AfDB Approves $304m Loan for South Africa
By Adedapo Adesanya
The African Development Bank (AfDB) has approved a $304 million loan, equivalent to 5 billion Rand, for the South African government to help it fight the COVID-19 pandemic and support its budget.
South Africa had plunged into a recession last year even before the outbreak of the COVID-19 started worsening its economy. In 2019, the country registered Gross Domestic Product (GDP) growth of 0.2 per cent, the lowest in a decade, and according to estimates, it could drop to the worst in 90 years in 2020.
Latest forecasts show that the second-largest economy in Africa will see its GDP shrink by at least 7 per cent this year in a worst-case scenario just as its budget deficit will expand around 15 per cent of its GDP.
The AfDB said in a statement that the loan was to protect lives and promote access to essential medical equipment, to protect livelihoods by preserving jobs, and also to support companies in the formal and informal economy.
“South Africa’s ability to respond to the pandemic has implications for neighbouring countries as well as the continent as a whole,” the bank said.
The loan falls under the bank’s $10 billion COVID-19 Response Facility and will finance South Africa’s COVID-19 Response Support Program, and represents the lender’s first-ever budget support to the country.
The operation is designed as a Crisis Response Budget Support Operation prepared following a request from the government of South Africa.
South Africa has also approached the International Monetary Fund for financial support in its fight against the coronavirus. The IMF is expected to consider its request next week.
The development bank of the BRICS (Brazil, Russia, India, China, South Africa) group of nations approved a $1 billion COVID-19 loan for South Africa earlier this year.
According to the statement, South Africa is ranked as the most prepared African country to deal with a pandemic, according to a Global Health Security (GHS) Index.
However, significant challenges remain in the public health sector, including underfunding and human resource shortages. While the private health sector is better equipped, it remains unaffordable to the majority of South Africans.
The COVID-19 outbreak is also likely to adversely affect the gains made in controlling other infectious diseases such as Tuberculosis and HIV/AIDS.
South Africa’s scaling up of mass testing has also put pressure on capacity at public sector laboratories, and concerns have been raised about the rising numbers of infections among health workers.
The country has the highest cases of the continent and is the fifth most affected nation globally with over 394,900 cases with almost 6,000 deaths.

Using the information -
• a. Duplicate the stretch of the AfDB loan article from "The operation is" through "earlier this year.".
• b. Answer these questions using the AfDB loan article:
(i) What GDP growth did South Africa register in 2019?
(ii) How large is the bank's COVID-19 Response Facility?
(iii) How many COVID-19 cases does South Africa have, according to the article?
• c. List every country that the AfDB loan article names as a member of the BRICS group.

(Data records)

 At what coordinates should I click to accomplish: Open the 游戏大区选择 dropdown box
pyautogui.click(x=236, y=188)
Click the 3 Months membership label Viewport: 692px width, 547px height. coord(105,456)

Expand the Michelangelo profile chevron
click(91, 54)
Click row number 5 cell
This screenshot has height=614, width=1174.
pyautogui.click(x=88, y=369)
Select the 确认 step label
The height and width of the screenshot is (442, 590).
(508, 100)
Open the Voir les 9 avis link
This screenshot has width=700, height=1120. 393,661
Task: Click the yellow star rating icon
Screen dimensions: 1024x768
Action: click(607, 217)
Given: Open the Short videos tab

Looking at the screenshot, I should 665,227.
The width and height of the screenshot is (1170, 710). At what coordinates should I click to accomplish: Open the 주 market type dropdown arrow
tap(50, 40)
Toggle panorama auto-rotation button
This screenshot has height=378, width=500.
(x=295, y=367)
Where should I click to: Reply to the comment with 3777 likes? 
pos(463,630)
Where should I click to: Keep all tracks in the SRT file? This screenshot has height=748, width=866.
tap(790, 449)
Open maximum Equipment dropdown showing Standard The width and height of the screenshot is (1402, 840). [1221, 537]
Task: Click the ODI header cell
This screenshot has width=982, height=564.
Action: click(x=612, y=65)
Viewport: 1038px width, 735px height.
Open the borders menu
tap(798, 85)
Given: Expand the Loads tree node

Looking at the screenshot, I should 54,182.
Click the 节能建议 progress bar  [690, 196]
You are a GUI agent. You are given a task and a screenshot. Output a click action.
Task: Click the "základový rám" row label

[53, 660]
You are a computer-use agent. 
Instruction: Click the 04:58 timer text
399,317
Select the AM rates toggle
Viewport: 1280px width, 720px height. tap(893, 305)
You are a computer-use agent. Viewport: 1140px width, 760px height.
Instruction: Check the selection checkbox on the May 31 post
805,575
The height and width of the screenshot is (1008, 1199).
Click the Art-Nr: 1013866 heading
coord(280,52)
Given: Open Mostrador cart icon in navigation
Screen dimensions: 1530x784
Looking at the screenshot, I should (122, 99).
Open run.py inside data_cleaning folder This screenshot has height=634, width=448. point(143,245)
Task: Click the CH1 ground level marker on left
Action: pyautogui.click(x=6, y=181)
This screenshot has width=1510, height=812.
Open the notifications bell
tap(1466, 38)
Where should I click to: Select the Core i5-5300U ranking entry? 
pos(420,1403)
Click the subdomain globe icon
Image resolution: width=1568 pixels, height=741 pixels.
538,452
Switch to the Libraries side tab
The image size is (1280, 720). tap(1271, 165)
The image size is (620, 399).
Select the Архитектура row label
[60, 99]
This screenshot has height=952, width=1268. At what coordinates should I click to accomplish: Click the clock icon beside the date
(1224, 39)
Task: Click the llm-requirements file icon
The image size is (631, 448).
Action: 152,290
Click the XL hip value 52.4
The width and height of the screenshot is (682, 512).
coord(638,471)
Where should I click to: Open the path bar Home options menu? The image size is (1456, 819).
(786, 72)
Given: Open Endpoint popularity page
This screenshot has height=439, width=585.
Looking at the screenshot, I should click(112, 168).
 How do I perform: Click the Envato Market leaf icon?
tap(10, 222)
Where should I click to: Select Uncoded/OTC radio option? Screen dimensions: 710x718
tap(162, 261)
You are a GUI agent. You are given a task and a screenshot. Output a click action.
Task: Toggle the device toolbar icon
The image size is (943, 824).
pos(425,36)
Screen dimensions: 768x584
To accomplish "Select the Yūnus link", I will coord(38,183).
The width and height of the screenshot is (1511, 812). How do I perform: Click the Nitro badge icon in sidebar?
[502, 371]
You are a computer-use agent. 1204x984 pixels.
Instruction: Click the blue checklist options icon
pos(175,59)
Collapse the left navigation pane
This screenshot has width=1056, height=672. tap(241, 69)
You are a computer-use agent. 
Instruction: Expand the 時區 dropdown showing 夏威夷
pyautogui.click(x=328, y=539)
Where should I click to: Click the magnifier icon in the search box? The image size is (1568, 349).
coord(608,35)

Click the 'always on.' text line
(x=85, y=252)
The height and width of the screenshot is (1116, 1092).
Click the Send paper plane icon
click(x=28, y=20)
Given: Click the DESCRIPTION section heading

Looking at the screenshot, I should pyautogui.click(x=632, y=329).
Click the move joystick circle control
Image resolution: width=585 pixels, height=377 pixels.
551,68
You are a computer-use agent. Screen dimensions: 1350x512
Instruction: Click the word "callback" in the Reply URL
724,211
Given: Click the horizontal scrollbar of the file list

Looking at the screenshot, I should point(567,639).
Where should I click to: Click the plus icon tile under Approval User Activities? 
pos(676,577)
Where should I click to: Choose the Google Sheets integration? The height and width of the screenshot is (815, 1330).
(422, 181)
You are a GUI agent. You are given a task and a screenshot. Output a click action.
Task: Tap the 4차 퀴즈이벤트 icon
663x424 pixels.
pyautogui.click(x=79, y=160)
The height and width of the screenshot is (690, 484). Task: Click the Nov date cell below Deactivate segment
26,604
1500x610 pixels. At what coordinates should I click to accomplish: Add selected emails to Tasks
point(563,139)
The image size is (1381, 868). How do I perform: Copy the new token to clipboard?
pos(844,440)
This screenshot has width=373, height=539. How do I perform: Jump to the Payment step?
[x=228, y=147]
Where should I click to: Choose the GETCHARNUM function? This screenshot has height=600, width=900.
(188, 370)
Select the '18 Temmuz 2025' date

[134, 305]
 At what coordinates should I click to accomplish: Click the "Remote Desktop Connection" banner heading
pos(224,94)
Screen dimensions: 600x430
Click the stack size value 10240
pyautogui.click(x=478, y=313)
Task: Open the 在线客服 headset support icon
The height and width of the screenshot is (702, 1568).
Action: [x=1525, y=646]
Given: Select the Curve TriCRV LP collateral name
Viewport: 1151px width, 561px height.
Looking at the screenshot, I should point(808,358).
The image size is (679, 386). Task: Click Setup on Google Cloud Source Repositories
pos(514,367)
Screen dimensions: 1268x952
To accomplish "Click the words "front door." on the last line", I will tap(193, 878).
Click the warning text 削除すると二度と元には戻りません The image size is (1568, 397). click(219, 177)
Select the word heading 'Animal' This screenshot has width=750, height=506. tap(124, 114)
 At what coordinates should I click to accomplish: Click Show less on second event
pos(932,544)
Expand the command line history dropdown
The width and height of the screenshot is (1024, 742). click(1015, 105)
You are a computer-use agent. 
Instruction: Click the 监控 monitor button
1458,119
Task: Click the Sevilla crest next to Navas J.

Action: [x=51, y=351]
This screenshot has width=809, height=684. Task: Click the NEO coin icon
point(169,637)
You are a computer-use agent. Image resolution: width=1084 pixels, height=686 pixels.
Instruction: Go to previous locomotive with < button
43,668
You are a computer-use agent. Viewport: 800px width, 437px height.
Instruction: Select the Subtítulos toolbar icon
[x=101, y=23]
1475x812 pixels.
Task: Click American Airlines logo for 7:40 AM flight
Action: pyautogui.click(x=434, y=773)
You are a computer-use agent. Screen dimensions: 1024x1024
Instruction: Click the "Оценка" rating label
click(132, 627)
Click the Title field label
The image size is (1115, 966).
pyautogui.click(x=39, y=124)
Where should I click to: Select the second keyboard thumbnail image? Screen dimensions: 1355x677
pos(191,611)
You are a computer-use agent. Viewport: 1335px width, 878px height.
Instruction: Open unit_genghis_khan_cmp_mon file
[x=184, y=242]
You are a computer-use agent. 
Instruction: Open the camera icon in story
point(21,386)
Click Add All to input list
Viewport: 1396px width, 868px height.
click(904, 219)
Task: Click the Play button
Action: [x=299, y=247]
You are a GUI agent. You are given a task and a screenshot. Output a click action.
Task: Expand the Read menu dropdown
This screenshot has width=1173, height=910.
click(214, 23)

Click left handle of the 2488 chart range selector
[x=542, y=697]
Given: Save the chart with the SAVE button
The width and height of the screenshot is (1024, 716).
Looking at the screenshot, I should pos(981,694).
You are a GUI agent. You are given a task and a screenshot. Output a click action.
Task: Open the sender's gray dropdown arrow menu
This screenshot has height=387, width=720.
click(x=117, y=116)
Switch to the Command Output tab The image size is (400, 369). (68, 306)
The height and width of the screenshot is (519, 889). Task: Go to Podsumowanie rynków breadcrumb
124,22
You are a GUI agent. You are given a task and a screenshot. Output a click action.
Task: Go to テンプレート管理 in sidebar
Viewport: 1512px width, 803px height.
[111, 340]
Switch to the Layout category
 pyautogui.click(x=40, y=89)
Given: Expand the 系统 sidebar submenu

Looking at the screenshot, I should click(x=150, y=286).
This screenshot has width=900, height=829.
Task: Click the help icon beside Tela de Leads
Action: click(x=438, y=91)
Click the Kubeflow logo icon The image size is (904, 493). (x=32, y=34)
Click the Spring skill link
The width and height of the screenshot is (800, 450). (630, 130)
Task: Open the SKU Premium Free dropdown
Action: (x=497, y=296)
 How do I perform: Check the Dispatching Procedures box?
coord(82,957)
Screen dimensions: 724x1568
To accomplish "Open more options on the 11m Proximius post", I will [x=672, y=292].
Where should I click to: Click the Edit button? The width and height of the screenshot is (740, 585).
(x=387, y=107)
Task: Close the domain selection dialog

Exercise results -
• a.
The operation is designed as a Crisis Response Budget Support Operation prepared following a request from the government of South Africa.
South Africa has also approached the International Monetary Fund for financial support in its fight against the coronavirus. The IMF is expected to consider its request next week.
The development bank of the BRICS (Brazil, Russia, India, China, South Africa) group of nations approved a $1 billion COVID-19 loan for South Africa earlier this year.

• b.
(i) 0.2 per cent
(ii) $10 billion
(iii) Over 394,900

• c. Brazil, Russia, India, China, South Africa